● **THE TASK**:
Retype, without changes, every line from the line that contains "Where should I click to: Select the oak-index" through the final line of the records. Exclude pictures.

(Stored items)
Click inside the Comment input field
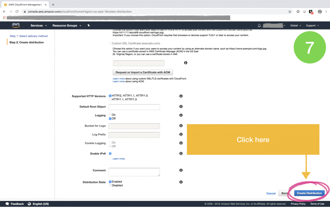330x208 pixels. point(134,172)
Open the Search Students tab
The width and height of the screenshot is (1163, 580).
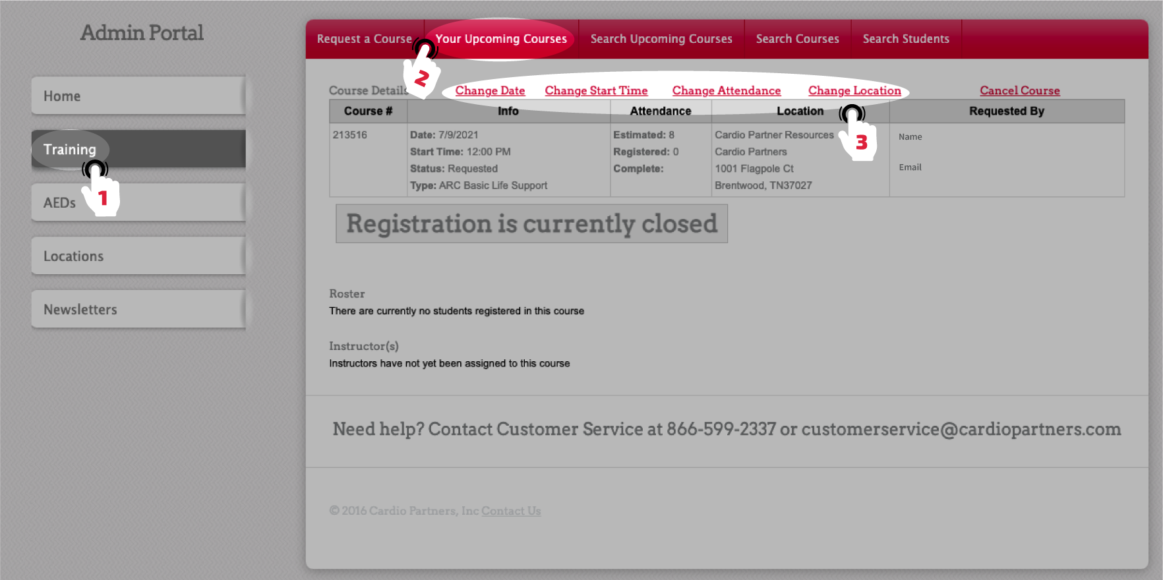[x=906, y=39]
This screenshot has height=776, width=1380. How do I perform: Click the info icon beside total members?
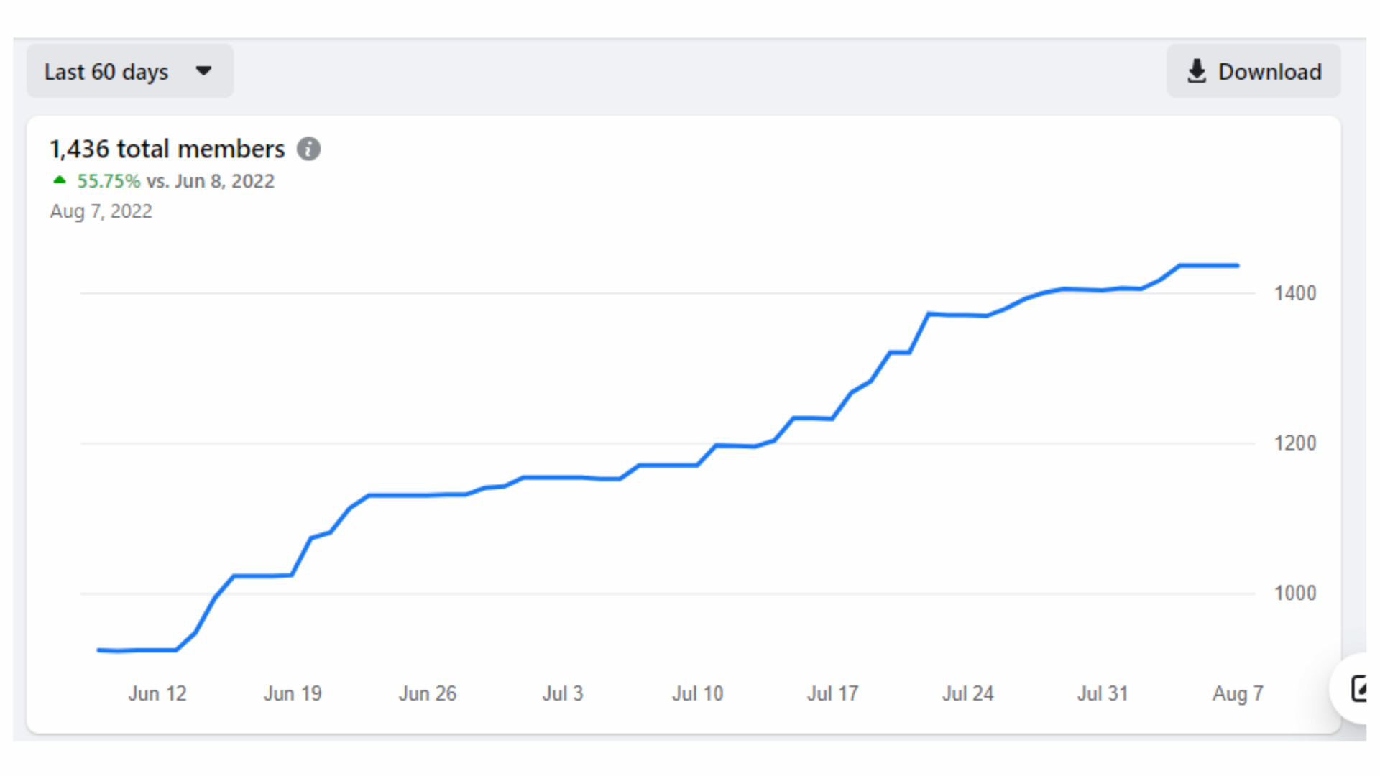tap(309, 149)
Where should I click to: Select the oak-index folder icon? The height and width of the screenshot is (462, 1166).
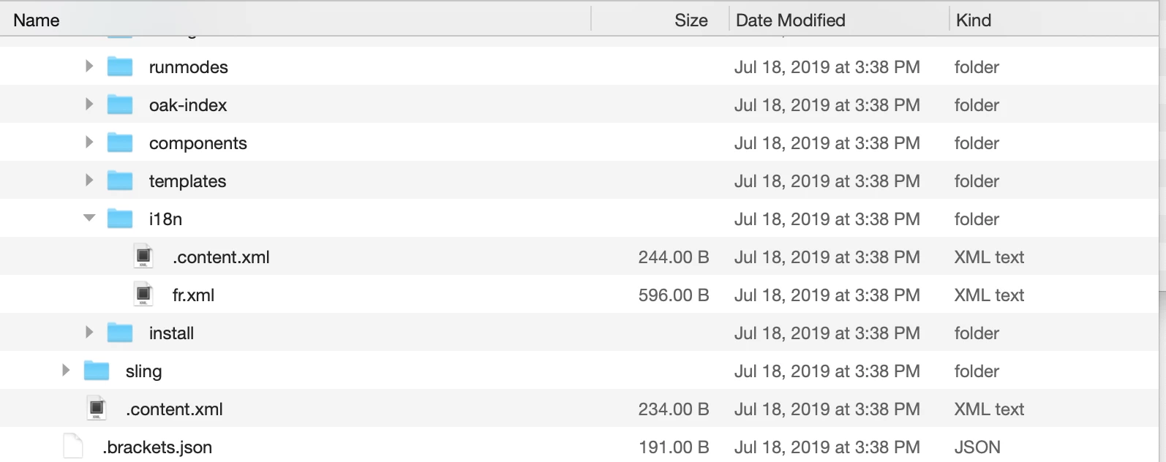point(120,105)
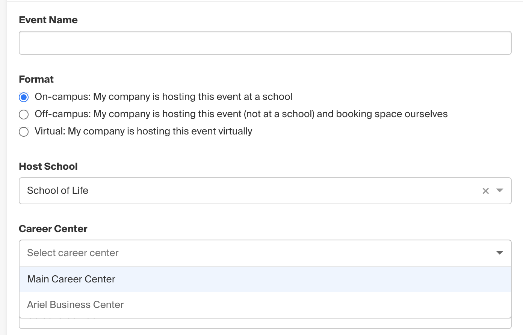Screen dimensions: 523x335
Task: Click the Event Name label
Action: 48,20
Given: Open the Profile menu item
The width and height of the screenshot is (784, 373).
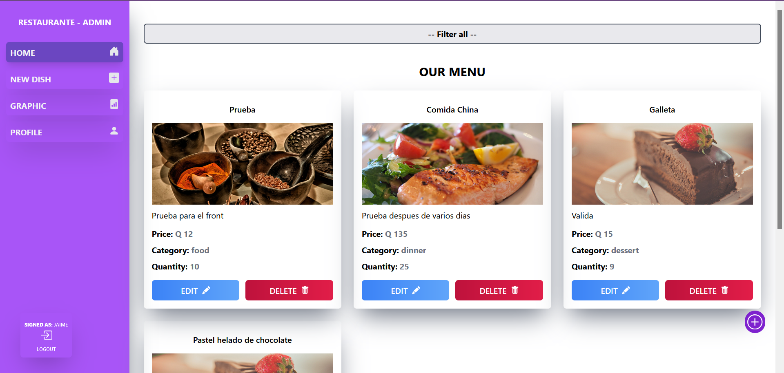Looking at the screenshot, I should click(26, 132).
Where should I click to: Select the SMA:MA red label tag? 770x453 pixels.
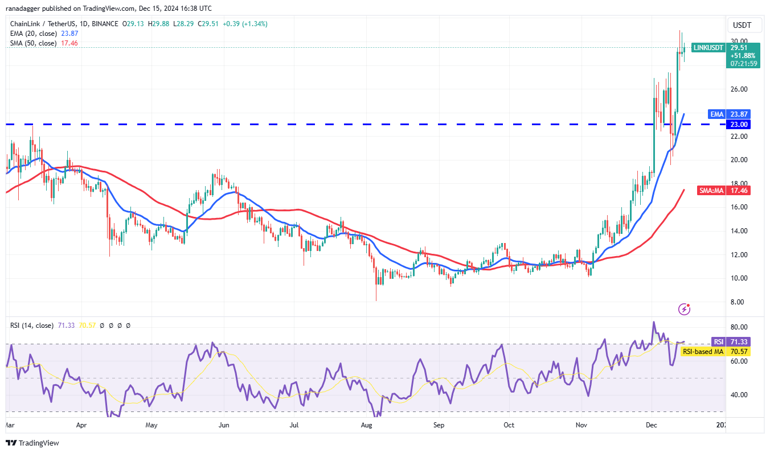[711, 191]
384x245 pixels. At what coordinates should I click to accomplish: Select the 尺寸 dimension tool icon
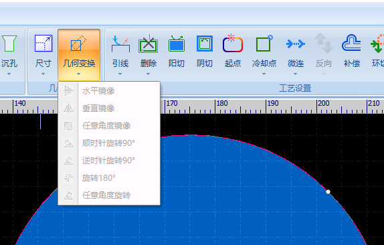pyautogui.click(x=43, y=44)
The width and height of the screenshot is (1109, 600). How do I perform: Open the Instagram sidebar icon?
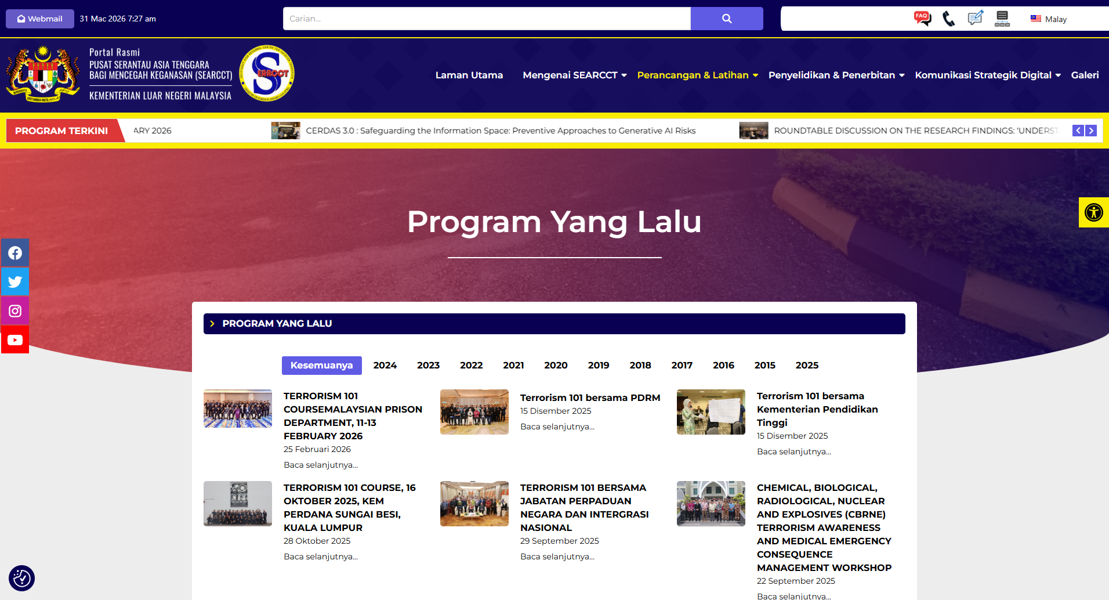tap(15, 311)
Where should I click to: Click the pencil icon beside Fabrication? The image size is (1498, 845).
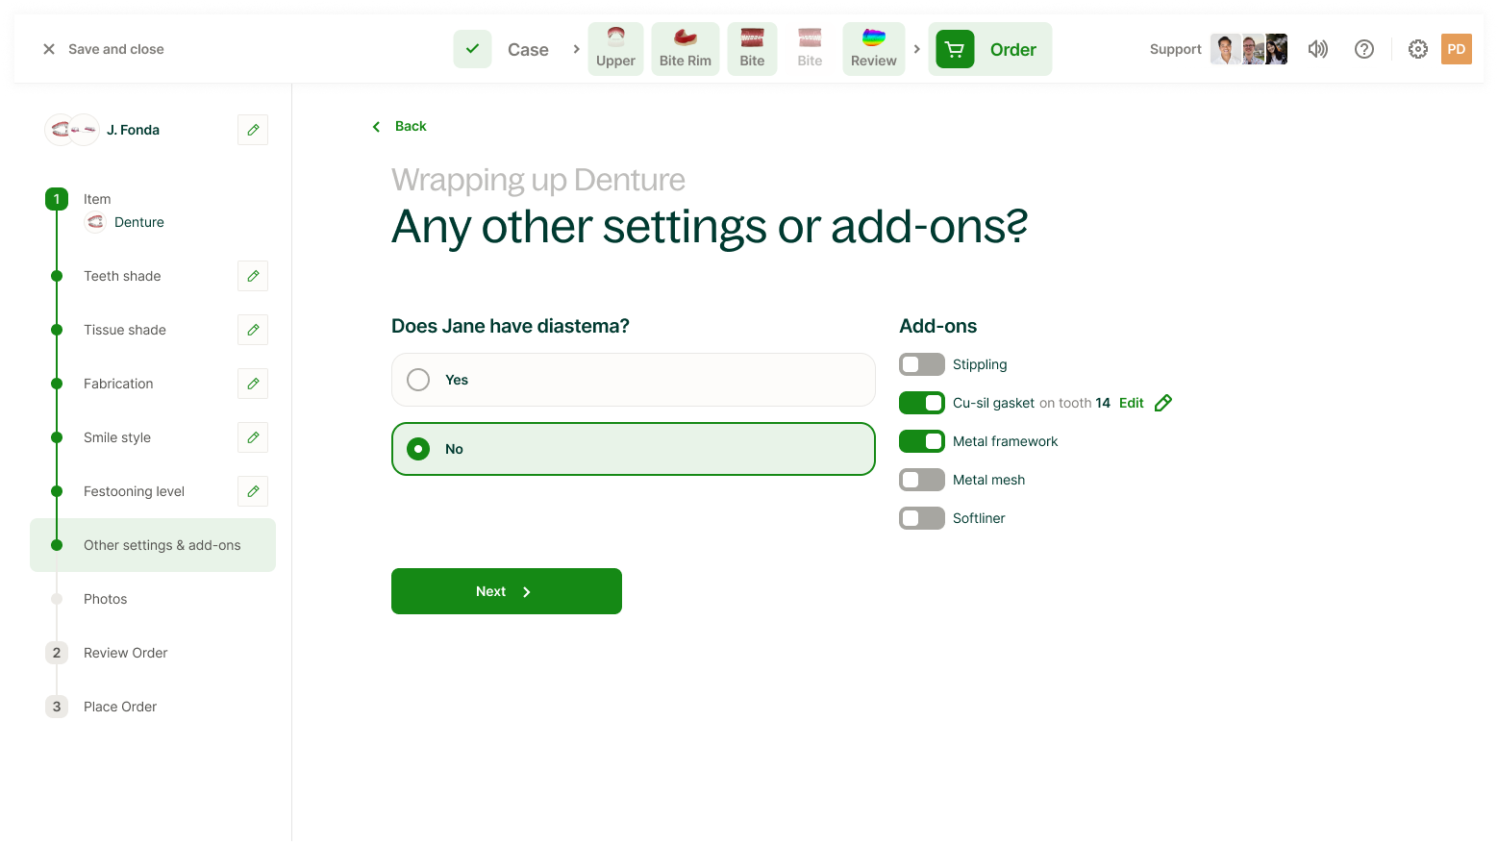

● **EXERCISE RESPONSE**:
Where should I click to: Select the oak-index folder icon? The height and width of the screenshot is (462, 1166).
point(120,105)
Screen dimensions: 523x335
Task: Click the Event Name label
Action: 48,20
Given: Open the Profile menu item
The width and height of the screenshot is (784, 373).
Looking at the screenshot, I should click(26, 132).
Where should I click to: Select the SMA:MA red label tag? 770x453 pixels.
[711, 191]
384x245 pixels. At what coordinates should I click to accomplish: Select the 尺寸 dimension tool icon
pyautogui.click(x=43, y=44)
The width and height of the screenshot is (1109, 600). How do I perform: Open the Instagram sidebar icon?
tap(15, 311)
Where should I click to: Click the pencil icon beside Fabrication? The image size is (1498, 845).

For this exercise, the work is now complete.